Le Gabon demeure le marché du crédit le plus
onéreux de la Communauté économique et monétaire de l’Afrique centrale (CEMAC).
D’après les statistiques publiées par la Banque des États de l’Afrique centrale
(BEAC), le taux effectif global (TEG) moyen appliqué par les établissements
financiers gabonais a atteint 21,06 % au quatrième trimestre 2025. Ce niveau
reste largement supérieur à ceux observés dans les autres pays de la
sous-région.
Le TEG représente le coût réel d’un emprunt
puisqu’il intègre non seulement le taux d’intérêt, mais également les frais
annexes tels que les commissions, les frais de dossier ou encore les
assurances.

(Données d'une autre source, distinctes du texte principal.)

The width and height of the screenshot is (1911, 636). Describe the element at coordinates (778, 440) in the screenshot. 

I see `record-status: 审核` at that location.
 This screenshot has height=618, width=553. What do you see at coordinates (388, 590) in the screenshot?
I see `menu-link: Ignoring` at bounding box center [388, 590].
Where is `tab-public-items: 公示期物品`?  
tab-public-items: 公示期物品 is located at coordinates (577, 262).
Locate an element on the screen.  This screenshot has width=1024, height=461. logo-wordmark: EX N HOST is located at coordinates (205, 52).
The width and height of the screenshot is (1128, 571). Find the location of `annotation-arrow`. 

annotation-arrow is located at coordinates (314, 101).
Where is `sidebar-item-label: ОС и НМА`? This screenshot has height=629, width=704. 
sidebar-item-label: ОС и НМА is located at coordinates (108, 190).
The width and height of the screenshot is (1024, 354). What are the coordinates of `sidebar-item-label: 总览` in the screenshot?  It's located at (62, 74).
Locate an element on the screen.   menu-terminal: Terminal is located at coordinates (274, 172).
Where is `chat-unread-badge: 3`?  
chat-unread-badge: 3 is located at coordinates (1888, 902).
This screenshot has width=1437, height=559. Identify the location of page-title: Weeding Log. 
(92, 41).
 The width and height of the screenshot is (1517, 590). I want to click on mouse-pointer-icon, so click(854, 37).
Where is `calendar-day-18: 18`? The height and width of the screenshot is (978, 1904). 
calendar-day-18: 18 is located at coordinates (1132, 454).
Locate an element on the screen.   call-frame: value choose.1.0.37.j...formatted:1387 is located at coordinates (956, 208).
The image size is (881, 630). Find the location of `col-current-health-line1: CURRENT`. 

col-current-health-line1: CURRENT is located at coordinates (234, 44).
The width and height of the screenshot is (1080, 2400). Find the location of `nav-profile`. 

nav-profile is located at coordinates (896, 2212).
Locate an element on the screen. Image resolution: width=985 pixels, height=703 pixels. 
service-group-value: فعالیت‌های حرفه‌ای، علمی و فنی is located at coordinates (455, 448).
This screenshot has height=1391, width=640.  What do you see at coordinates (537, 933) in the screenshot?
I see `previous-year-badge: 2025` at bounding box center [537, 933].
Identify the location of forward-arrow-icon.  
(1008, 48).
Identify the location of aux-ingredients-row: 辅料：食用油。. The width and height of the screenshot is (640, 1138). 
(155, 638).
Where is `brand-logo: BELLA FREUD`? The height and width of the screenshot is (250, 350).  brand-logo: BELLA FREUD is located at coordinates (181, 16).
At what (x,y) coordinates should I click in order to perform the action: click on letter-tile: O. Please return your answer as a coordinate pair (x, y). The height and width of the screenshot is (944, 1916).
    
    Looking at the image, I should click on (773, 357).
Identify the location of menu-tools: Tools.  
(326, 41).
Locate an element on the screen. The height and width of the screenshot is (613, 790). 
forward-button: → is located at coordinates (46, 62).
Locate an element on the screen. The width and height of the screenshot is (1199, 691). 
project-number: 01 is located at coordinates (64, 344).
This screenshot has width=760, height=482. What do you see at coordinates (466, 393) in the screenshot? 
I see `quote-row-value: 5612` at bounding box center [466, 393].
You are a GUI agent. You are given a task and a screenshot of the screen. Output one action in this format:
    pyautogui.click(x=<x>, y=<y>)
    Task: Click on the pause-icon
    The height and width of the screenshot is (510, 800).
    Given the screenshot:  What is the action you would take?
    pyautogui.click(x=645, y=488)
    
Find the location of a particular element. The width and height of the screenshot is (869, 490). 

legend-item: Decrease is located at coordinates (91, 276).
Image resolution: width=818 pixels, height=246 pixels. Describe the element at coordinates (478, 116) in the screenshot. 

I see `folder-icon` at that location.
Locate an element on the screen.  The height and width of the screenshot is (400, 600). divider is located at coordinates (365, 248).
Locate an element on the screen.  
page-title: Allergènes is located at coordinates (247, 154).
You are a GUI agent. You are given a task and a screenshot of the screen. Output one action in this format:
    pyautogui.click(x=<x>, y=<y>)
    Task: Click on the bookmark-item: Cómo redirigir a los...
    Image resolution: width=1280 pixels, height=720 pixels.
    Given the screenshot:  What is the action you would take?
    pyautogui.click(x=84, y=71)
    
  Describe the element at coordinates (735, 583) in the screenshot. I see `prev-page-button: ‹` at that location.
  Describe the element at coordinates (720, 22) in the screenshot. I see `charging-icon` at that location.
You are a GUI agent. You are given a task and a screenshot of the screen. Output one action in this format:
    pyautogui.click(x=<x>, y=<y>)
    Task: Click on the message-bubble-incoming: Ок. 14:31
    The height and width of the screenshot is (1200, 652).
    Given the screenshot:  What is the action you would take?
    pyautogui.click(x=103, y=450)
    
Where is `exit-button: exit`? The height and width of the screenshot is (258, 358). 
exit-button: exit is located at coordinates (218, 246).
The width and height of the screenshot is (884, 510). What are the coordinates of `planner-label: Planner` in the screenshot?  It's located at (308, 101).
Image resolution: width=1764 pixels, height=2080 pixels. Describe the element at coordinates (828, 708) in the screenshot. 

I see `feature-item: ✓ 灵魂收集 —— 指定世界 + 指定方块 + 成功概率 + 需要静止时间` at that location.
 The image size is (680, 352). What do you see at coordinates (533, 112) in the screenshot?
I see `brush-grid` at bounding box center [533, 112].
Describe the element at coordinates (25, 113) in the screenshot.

À titre comparatif, le Cameroun affiche un TEG moyen de 8,38 %,
tandis que le Congo et la Guinée équatoriale enregistrent respectivement 10,66
% et 11,19 %. Ces écarts illustrent les difficultés persistantes d’accès au
financement au Gabon.
Les particuliers apparaissent comme les
premiers touchés par cette situation. Le taux moyen qui leur est appliqué a
bondi à 26,32 % fin 2025, contre 18,98 % un an auparavant. Les grandes
entreprises font également face à des coûts élevés, avec un TEG moyen de 26,39
%. Les PME bénéficient de conditions relativement plus favorables, même si leur
taux moyen demeure important à 18,27 %.
Paradoxalement, cette hausse du coût du crédit
intervient dans un contexte de forte progression des financements bancaires. Au
quatrième trimestre 2025, les banques gabonaises ont accordé près de 549
milliards de FCFA de nouveaux crédits, soit une augmentation de plus de 36 %
par rapport à la même période de l’année précédente. Les entreprises ont capté
la majorité de ces ressources, notamment les grandes sociétés qui concentrent
l’essentiel des concours bancaires.
Le marché bancaire gabonais reste également marqué par la prédominance des crédits à court terme, qui représentent près de 88 % des financements distribués. Cette situation traduit la préférence des banques pour les opérations de trésorerie au détriment des investissements de long terme. Dans ce contexte, le défi demeure de favoriser un accès plus abordable au financement afin de soutenir durablement la croissance économique et l’investissement productif.